• _Activity list_:
1. List every person named in the article on Hillary Clinton and the abortion debate.
2. Answer these questions from the article on Hillary Clinton and the abortion debate.
(a) On which program did Chuck Todd question Hillary Clinton?
(b) At which event did Pastor Rick Warren put the question to Barack Obama?
(c) What was McCain's reply when asked when life and human rights begin?
3. Pick up the article on Hillary Clinton and the abortion debate after its final sentence and write what comes next.

• _Extract to read_:
⟨
Now, Hillary’s ‘gaffe’ upsets both sides of abortion debate

The leading candidate in both parties don’t know how to talk about life.

Shouldn’t that disqualify them?

Alas, abortion and what’s referred to as ‘the question of when life begins’ (as if it’s uncertain and therefore debatable) has played into elections for decades now. It certainly will for the rest of this election year. How candidates respond to specific questions relating to abortion, rights, and human life reveal a lot about their ideology or lack of a well-formed belief system, their adherence to talking points or lack of a base of knowledge about the topic. Any version of those is revealing.

So when Hillary Clinton was asked by Chuck Todd on Meet the Press when and whether an unborn child gets constitutional rights, I recalled having heard that question put almost that same way to candidate Barack Obama in the Saddleback Civil Forum by Pastor Rick Warren.

When Warren asked when life and human rights begin, McCain’s succinct reply, “At conception,” and mention of his pro-life voting track record were greeted with some of the loudest applause of the evening.
⟩
• _Supplied material_:
⟨
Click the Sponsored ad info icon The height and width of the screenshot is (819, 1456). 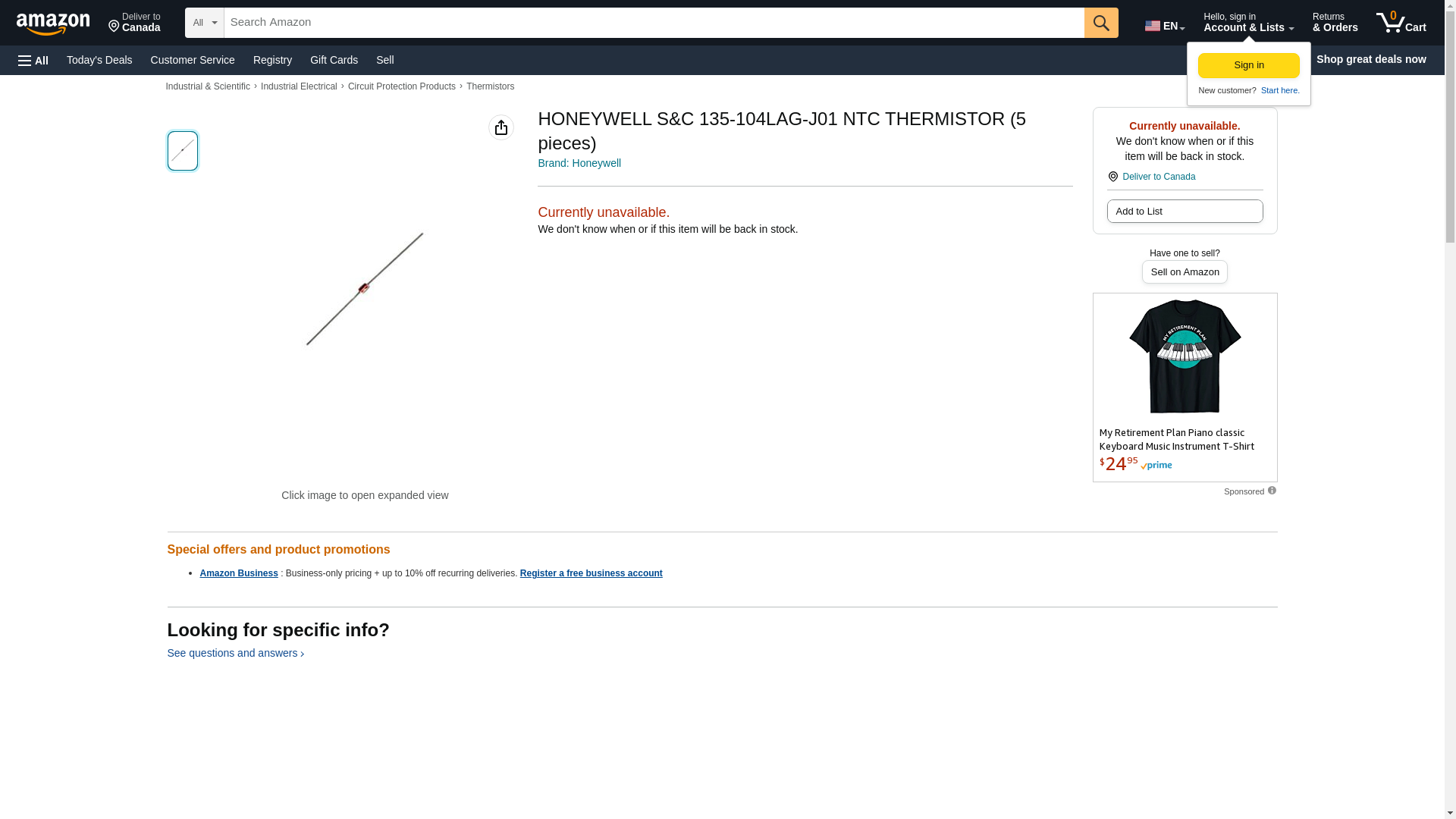click(1272, 491)
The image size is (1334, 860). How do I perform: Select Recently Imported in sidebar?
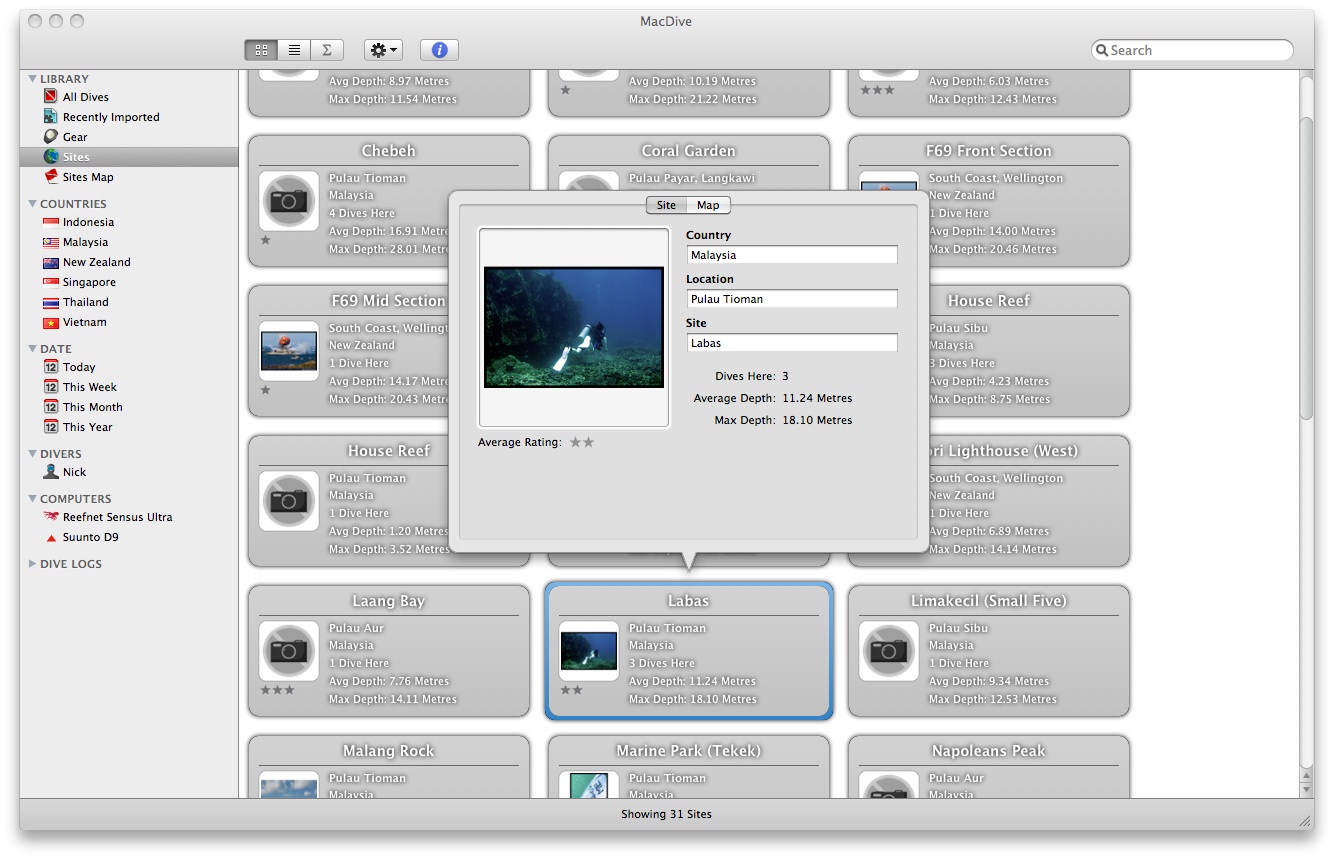point(110,117)
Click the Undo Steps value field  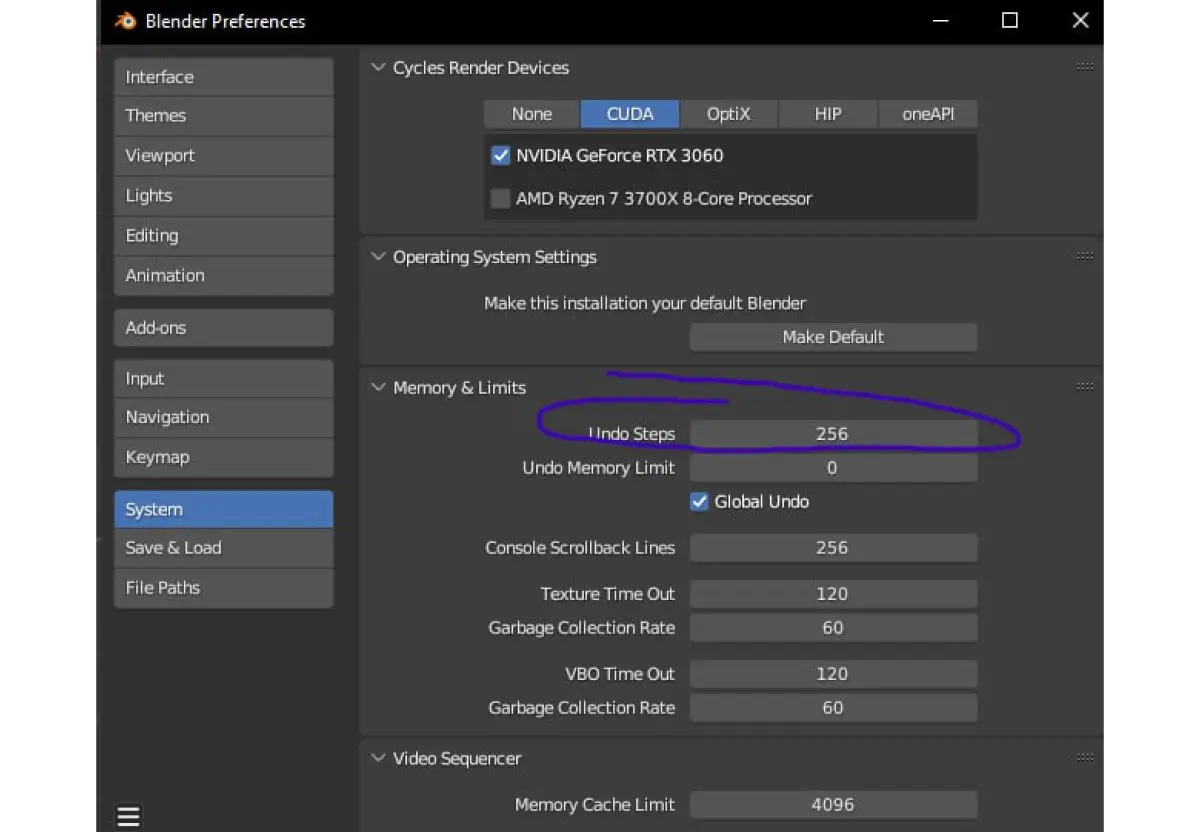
⟩
• _Answers to each task_:
1. Hillary Clinton, Chuck Todd, Barack Obama, Rick Warren, McCain

2.
(a) Meet the Press
(b) The Saddleback Civil Forum
(c) "At conception"

3.
Obama’s pro-choice stance and flippant language were not.

“Whether you’re looking at it from a theological perspective or a scientific perspective,” Obama said, “answering that question with specificity is above my pay grade.”

…a former spokesman for the U.S. Conference of Catholic Bishops…called the comment a “dodge that wasn’t even intellectually respectable.”

Clinton’s response to Todd was very close to Obama’s back in 2008.

“Well, under our laws currently, that is not something that exists,” Clinton answered. “The unborn person doesn’t have constitutional rights. Now, that doesn’t mean that we don’t do everything we possibly can in the vast majority of instances to, you know, help a mother who is carrying a child and wants to make sure that child will be healthy, to have appropriate medical support.”

(So, wait a minute…What’s the difference between an unborn person not having any constitutional rights, and doing everything possible in some instances to help a mother carrying a child to make sure the child will be health with appropriate medical support? The elasticity of the semantics of political ideology, and dishonesty of the culture of relativism.)

Following that appearance on Meet the Press, Clinton was asked for clarification on The View by Co-Host Paula Varis.

VIEW HOST: You said, ‘the unborn person doesn’t have constitutional rights.’ And my question is at what point does someone have constitutional rights? And are you saying that a child, on its due date, just hours before its delivery still has no constitutional rights?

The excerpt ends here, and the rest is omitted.